Kalau PTP V di Sumut kantor pusatnya di perkebunan Sei Karang sehingga Hasjrul tinggal di perkebunan, maka di Jawa Timur kantor pusat PTP XXIII di Surabaya sehingga Hasjrul tinggal di Kota Pahlawan tersebut. Dari sini perkebunan yang tersebar di berbagai wilayah dikendalikan. Kesulitan yang dihadapi Hasjrul bertambah dengan tidak tersedianya rumah untuk Dirut. Rumah instansi tidak ada lagi karena sudah dibeli oleh Dirut sebelumnya. Padahal sebulan lagi anak istri Hasjrul bakal menyusul. 
Hasjrul sekeluarga ditawarkan tinggal di hotel, tapi Hasjrul menolak. Terpaksa dia mencari rumah untuk dikontrak. Dituturkannya, "Saya minta tolong staf mencarikan rumah. Istri saya memberi gambaran bahwa rumah kami di perkebunan di Sei Karang itu besar. Dengan adanya gambaran itu staf saya menunjukkan rumah yang besar tapi belum selesai yang terletak di Sukolilo daerah rawa-rawa. Istri saya tidak mau". Karena sulit mencari rumah yang cocok, mereka akhirnya tinggal di mess di jalan Kayon. "Mess itu bangunan lama dari kayu, ada boofdgebouw atau rumah induk, tapi sudah dibeli dan ditempati oleh Sekretaris Direksi.
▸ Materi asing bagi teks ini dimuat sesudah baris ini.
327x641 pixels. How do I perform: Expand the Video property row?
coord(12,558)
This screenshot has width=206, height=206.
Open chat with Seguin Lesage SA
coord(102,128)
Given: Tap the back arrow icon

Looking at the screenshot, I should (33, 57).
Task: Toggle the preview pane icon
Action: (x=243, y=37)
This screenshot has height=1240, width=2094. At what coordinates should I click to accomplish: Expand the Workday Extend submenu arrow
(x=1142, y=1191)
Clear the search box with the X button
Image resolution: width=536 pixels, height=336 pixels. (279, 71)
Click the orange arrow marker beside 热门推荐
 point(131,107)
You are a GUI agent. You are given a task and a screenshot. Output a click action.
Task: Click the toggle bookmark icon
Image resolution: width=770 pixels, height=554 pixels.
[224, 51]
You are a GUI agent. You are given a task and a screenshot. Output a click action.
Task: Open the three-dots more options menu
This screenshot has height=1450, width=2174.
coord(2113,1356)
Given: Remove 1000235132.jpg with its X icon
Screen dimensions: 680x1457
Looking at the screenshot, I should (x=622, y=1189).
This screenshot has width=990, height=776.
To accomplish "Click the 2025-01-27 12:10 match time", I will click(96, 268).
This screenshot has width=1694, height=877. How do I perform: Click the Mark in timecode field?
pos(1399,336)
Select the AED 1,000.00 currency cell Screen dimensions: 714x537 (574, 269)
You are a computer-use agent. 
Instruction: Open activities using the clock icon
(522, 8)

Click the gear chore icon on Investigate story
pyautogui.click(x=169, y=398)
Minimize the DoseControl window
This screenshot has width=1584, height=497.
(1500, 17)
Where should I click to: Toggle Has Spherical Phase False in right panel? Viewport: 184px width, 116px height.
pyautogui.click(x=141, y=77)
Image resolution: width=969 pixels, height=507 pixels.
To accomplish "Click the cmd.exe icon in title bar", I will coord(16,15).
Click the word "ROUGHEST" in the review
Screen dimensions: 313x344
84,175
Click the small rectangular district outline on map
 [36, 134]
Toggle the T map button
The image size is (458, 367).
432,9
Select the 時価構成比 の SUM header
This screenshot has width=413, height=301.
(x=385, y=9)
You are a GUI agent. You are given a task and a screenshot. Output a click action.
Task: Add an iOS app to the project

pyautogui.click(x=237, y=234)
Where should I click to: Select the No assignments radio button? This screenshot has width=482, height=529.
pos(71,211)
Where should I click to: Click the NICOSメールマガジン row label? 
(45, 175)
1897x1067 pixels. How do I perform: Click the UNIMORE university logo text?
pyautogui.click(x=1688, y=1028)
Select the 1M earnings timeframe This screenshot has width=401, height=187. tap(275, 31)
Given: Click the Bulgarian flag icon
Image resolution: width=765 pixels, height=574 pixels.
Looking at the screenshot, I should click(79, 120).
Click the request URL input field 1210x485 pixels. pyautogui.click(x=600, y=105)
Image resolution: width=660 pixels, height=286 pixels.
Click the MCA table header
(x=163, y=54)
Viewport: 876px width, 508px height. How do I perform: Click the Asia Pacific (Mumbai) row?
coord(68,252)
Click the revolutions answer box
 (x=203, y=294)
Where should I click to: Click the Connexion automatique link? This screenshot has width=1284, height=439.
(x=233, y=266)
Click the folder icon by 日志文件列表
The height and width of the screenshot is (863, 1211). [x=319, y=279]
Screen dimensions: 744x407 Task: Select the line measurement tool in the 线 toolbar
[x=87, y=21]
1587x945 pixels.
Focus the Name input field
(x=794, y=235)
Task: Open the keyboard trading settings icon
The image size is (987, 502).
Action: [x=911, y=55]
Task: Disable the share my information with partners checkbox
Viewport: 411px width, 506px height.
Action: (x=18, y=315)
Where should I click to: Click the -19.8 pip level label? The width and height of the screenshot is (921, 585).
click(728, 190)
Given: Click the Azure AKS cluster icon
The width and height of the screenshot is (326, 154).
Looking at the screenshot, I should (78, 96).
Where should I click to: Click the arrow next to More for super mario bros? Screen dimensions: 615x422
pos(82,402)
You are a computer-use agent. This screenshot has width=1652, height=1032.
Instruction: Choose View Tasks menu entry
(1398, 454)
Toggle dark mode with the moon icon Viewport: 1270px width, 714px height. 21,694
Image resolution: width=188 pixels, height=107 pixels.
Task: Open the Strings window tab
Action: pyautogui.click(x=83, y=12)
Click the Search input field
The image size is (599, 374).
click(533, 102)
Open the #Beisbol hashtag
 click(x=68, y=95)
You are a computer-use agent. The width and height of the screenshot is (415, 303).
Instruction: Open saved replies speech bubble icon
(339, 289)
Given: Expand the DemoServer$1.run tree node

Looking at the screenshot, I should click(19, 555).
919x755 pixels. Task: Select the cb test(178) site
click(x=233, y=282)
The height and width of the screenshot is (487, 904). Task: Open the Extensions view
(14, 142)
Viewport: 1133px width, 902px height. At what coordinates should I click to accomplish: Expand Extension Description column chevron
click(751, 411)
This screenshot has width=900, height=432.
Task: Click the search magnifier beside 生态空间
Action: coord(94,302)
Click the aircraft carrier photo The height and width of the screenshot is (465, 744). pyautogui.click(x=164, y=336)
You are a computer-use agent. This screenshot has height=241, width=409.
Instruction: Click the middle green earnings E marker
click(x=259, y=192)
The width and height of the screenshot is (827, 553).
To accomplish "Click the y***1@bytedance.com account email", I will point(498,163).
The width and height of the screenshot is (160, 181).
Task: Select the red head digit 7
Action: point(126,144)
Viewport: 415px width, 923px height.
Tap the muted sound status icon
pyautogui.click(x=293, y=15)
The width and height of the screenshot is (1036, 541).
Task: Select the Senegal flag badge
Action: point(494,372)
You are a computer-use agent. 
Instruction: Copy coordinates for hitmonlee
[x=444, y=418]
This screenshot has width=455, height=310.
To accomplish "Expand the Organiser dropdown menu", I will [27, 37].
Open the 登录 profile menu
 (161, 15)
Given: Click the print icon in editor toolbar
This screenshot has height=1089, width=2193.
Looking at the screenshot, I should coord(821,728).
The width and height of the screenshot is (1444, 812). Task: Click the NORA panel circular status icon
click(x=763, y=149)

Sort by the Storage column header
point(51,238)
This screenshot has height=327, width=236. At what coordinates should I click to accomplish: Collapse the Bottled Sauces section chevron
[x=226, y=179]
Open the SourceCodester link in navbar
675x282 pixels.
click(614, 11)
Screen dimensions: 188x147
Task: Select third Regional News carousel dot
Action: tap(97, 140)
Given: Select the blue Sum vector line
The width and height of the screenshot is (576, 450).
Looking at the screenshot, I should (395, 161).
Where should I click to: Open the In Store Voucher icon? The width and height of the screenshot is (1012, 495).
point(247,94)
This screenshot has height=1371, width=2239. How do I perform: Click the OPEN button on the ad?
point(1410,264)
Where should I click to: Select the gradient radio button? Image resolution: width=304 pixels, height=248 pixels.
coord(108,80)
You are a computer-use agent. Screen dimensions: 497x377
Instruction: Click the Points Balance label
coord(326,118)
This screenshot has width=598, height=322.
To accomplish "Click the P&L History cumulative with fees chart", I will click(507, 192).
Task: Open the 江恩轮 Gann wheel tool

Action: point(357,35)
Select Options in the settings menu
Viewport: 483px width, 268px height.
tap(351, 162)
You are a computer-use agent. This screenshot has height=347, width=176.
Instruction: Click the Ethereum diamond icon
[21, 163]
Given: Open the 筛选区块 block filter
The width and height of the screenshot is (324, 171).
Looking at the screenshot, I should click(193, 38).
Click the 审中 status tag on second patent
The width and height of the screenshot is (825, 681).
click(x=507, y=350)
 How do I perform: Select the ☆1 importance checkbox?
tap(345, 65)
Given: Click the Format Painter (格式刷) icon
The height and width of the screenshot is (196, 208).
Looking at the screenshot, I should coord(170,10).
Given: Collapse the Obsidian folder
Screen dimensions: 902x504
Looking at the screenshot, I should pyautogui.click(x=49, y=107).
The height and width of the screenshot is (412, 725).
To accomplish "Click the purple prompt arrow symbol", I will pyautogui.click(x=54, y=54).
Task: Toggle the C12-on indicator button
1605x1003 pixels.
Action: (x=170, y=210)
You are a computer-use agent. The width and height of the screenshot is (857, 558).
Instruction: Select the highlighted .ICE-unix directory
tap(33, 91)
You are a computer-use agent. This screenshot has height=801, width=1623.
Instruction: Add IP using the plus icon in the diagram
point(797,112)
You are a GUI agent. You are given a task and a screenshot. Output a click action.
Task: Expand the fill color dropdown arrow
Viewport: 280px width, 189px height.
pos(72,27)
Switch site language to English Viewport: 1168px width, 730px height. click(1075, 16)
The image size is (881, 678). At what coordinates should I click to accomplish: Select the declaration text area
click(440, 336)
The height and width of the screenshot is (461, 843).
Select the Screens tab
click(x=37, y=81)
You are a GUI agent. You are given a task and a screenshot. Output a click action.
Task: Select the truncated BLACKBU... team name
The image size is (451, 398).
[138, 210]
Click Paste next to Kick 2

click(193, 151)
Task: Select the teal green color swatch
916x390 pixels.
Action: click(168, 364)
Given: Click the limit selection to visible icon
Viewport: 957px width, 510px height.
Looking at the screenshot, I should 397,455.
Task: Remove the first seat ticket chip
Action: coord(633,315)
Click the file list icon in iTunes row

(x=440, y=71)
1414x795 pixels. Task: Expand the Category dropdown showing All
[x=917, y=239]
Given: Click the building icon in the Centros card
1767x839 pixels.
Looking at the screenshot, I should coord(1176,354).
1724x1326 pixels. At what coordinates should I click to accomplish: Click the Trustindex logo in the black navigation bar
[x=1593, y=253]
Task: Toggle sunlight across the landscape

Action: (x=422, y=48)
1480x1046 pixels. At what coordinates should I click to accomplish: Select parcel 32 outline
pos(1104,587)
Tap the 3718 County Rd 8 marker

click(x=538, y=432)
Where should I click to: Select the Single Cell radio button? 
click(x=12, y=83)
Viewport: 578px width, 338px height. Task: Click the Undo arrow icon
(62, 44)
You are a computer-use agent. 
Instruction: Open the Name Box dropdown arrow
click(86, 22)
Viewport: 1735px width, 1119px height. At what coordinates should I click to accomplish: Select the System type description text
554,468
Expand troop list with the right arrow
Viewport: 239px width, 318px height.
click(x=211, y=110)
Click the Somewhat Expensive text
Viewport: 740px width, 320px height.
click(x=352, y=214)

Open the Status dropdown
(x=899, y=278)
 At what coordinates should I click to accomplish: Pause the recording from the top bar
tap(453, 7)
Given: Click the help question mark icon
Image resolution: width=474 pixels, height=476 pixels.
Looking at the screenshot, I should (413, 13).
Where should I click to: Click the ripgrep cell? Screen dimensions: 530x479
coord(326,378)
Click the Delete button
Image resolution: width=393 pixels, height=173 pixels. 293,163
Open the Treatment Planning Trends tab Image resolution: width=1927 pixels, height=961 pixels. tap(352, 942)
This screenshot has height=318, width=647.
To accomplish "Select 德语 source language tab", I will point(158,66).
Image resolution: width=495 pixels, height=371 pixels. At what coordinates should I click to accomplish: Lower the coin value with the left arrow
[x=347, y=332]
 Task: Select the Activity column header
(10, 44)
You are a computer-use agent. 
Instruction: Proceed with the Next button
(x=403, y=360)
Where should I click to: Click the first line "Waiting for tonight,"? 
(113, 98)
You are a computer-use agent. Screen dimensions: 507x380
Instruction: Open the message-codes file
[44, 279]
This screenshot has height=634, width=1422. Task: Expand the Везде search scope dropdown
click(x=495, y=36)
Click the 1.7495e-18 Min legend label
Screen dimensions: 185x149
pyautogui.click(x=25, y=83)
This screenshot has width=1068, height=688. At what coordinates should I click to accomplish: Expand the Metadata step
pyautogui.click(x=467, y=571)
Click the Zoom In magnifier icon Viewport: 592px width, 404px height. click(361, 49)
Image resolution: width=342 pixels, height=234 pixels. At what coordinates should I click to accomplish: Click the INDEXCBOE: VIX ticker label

Yang tersisa bangunan "sayap kiri" yang fungsinya sebagai mess dan masuknya melalui satu pintu dengan rumah induk, karena seluruh halaman sudah dipagar. Tilpon juga paralel dengan rumah induk" kata Hasjrul bernada prihatin.
Sayap kiri bertingkat dua yang ditempati Hasjrul sekeluarga itu boleh dibilang mirip kandang burung merpati. Biarpun kecil kamarnya banyak, maklum mess yaitu tempat menginap tamu atau karyawan yang masih lajang. Di lantai atas ada tiga kamar, tapi kamar mandi cuma satu untuk bersama-sama. Ruang makan juga di atas sedangkan dapur di lantai bawah, sehingga repot sekali naik turun membawa makanan. Di lantai bawah ada ruang yang dimanfaatkan untuk menerima tamu dan sering dipengunakan untuk rapat informal perkebunan.
"Jadi sempat saya menjalani hal yang tidak lazim. Saya Dirut tapi tempat tinggal saya kecil. Sedangkan rumah induk yang besar ditempati Sekretaris Direksi. Tapi saya senang tinggal di situ karena halamannya luas, sehingga terasa nyaman. Letaknya juga strategis dan dekat pasar. Menurut istilah orang Jawa, rumah itu "ngantong" di depan kecil di belakang lebar, katanya yang menempati akan banyak rezeki. Believe it or not, terserah," senyum Hasjrul. 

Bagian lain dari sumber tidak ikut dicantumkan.